At the reception window she was handed a clipboard with a paper form to collect her basic information. When she handed it back she was directed to sit on a red couch. Ah, so now we noticed the waiting room was filled with red couches and blue couches! A simple and ingenious system! There were albout a dozen people scattered among the 6 or 7 red couches. We soon deduced that the red couches were for Triage!
About twenty minutes later an efficient male nurse called her into his office. His English was limited so he interrupted the interview a few times to run out to the receptionist for her translation assistance. Interview completed, my friend was given a wrist band with a number and directed to return to the red couches. How do we get to a blue couch?
As we observed the process we saw that a transport aide came into the waiting room and called out numbers. When the number on your band is called you got to see the doctor! Two hours passed on the red couch before my friend’s number was called. The doctor examined her, did tests and then she was sent to a blue couch!
An ER is a facinating venue for people watching and this ER did not disappoint! We saw countless foot and leg injuries which my friend concluded were the result of ancient, uneven streets, sidewalks and curbs. As good an explanation as any. A pregnant woman in active labor walked in with her husband and stood patiently waiting her turn, grimacing every few minutes with a contraction, like an island in the middle of all the activity. After at least 15 minutes while nurses and aides came in and out attending to other patients, it was finally her turn in Triage.
In the end, after 10 hours, most of it on lumpy blue couches, my friend was discharged. Giacomo, a warm, engaging, young nurse with plans to visit California next year, handed her the discharge summary and a printed bill for E167 almost as an afterthought. When she asked where and how to pay, he seemed uncertain and unconcerned.

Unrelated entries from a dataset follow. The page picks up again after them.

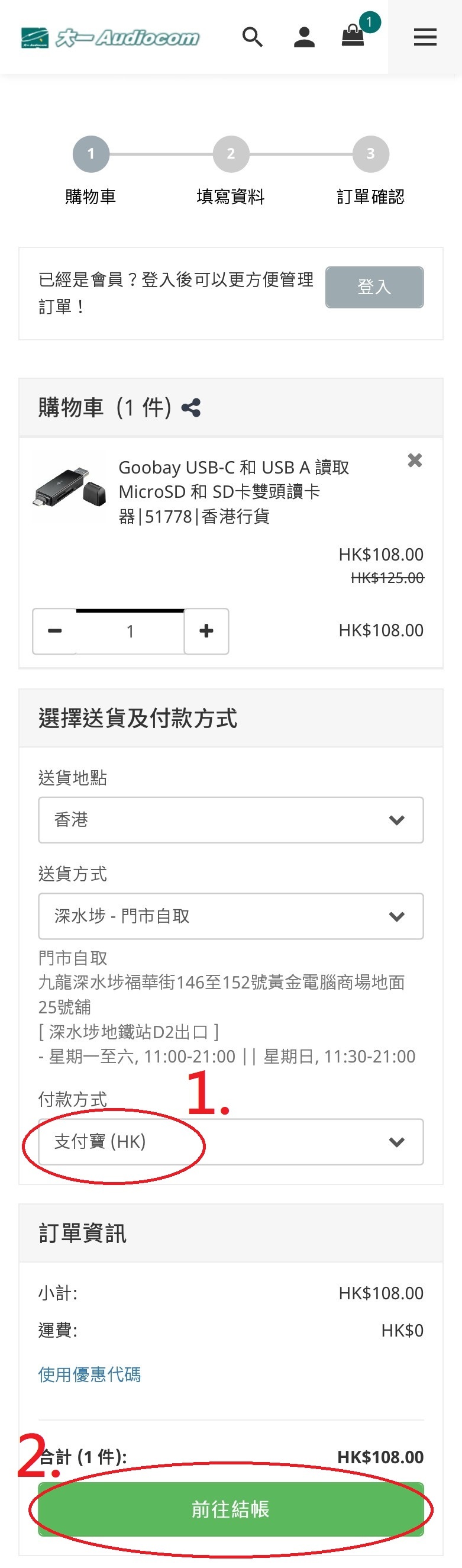This screenshot has width=462, height=1568.
Task: Click the 使用優惠代碼 promo code link
Action: (x=89, y=1374)
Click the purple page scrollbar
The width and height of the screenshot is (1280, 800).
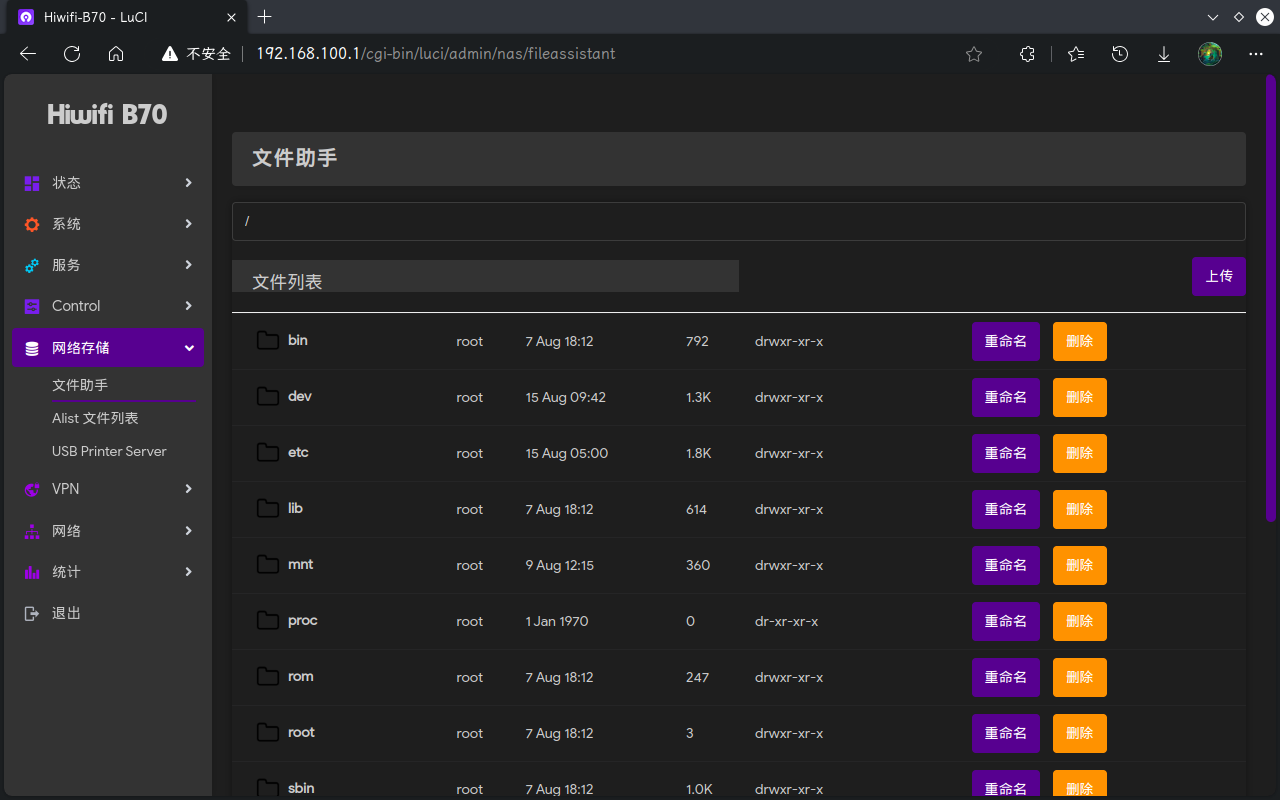tap(1271, 300)
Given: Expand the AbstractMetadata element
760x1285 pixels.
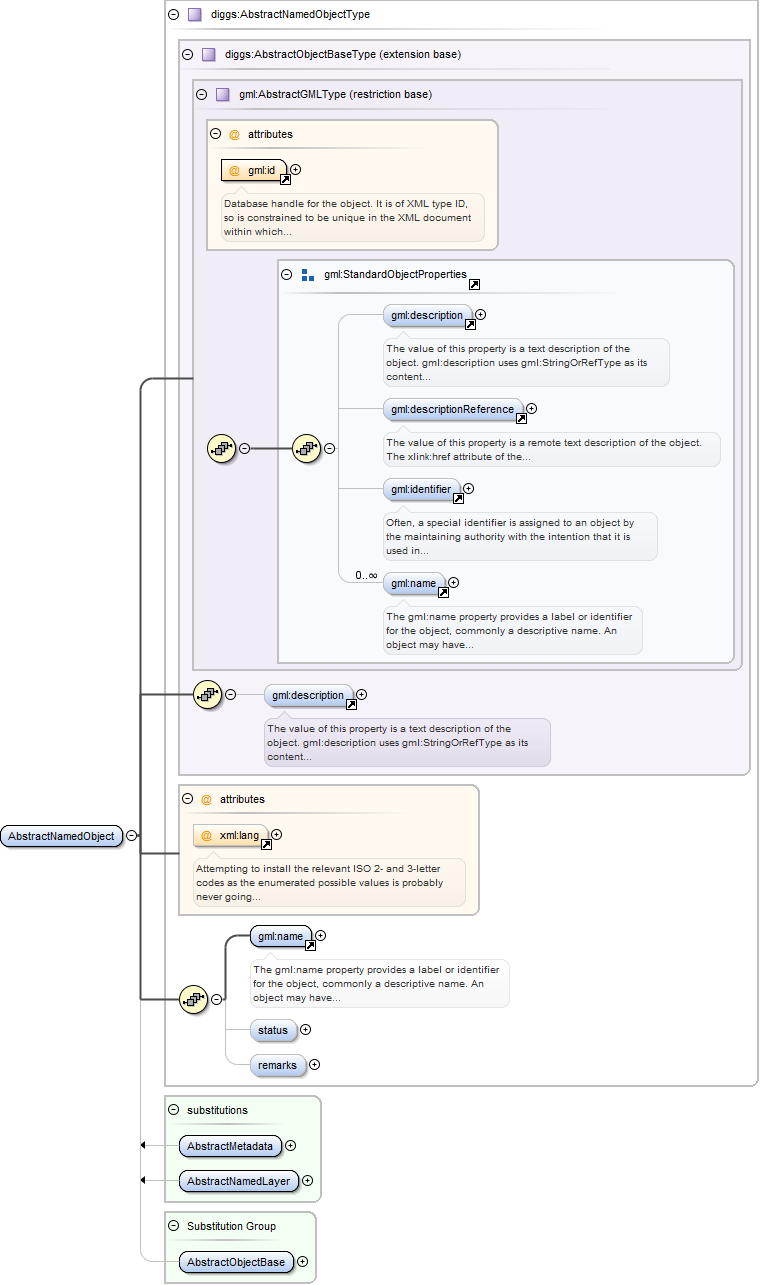Looking at the screenshot, I should pos(291,1146).
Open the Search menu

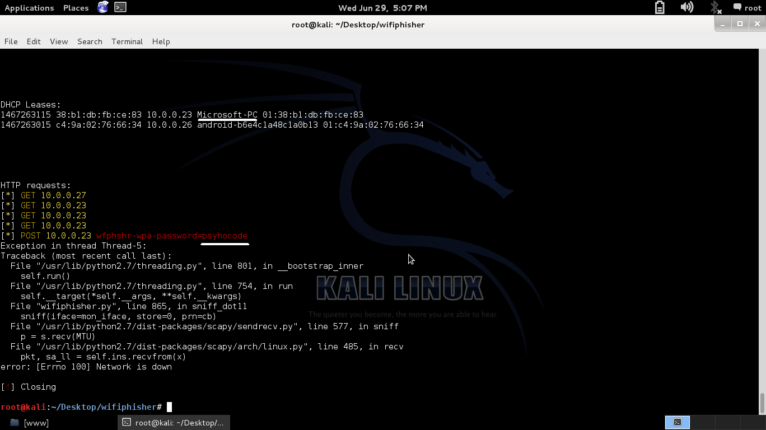90,41
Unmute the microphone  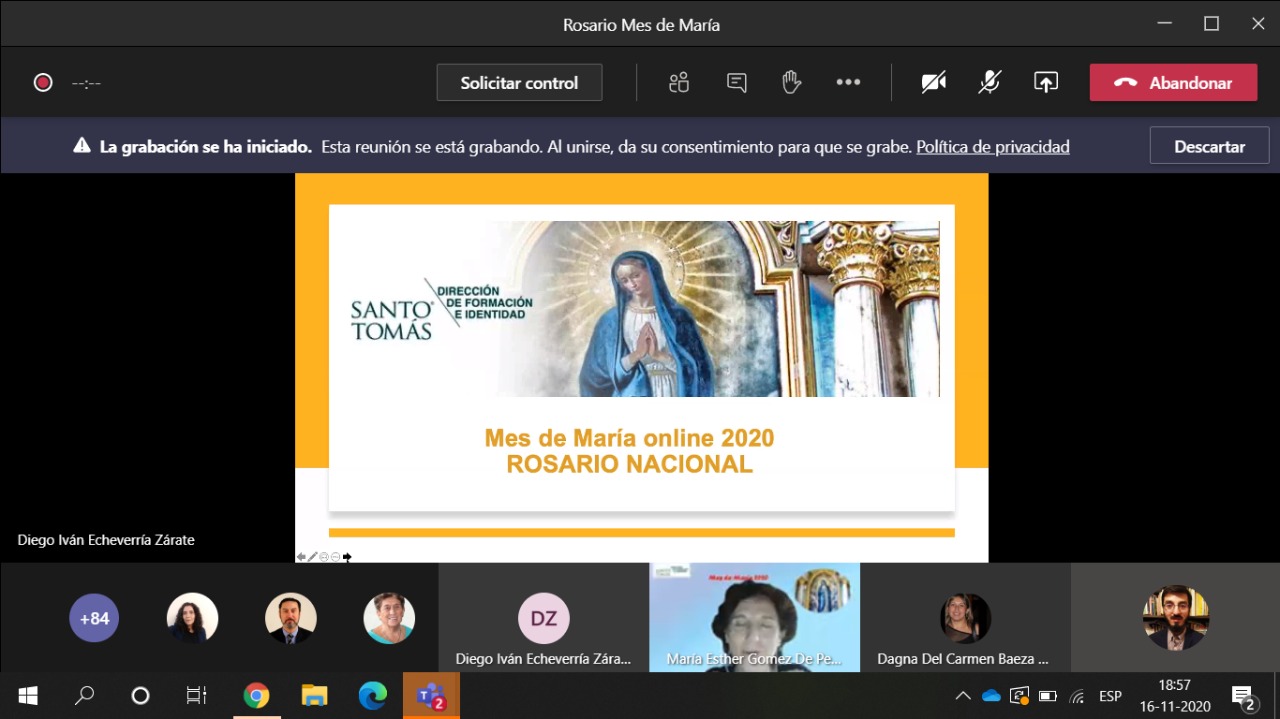989,83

My personal note after a career in healthcare: In Italy, health care is every citizen’s right. And even we, as foreign ‘Visitors” (immmigrants?) were given the same care, treated with dignity and without prejudice. The inconsistent, confusing, expensive, insurance driven system we have here seems insane by comparison. In Italy, the patient and her needs are the primary concerns, not the payment method. Isn’t this is a more compassionate approach than the entry into our health care where the first person you meet is a registrar who must confirm how you are paying for care before any care is rendered? It seems a country as rich as ours where billions (Billions!) of dollars are being spent to saturate the air waves with campaign attack ads could figure out a way to redirect spending for things that would have a lasting, positive effect on people- like universal health care!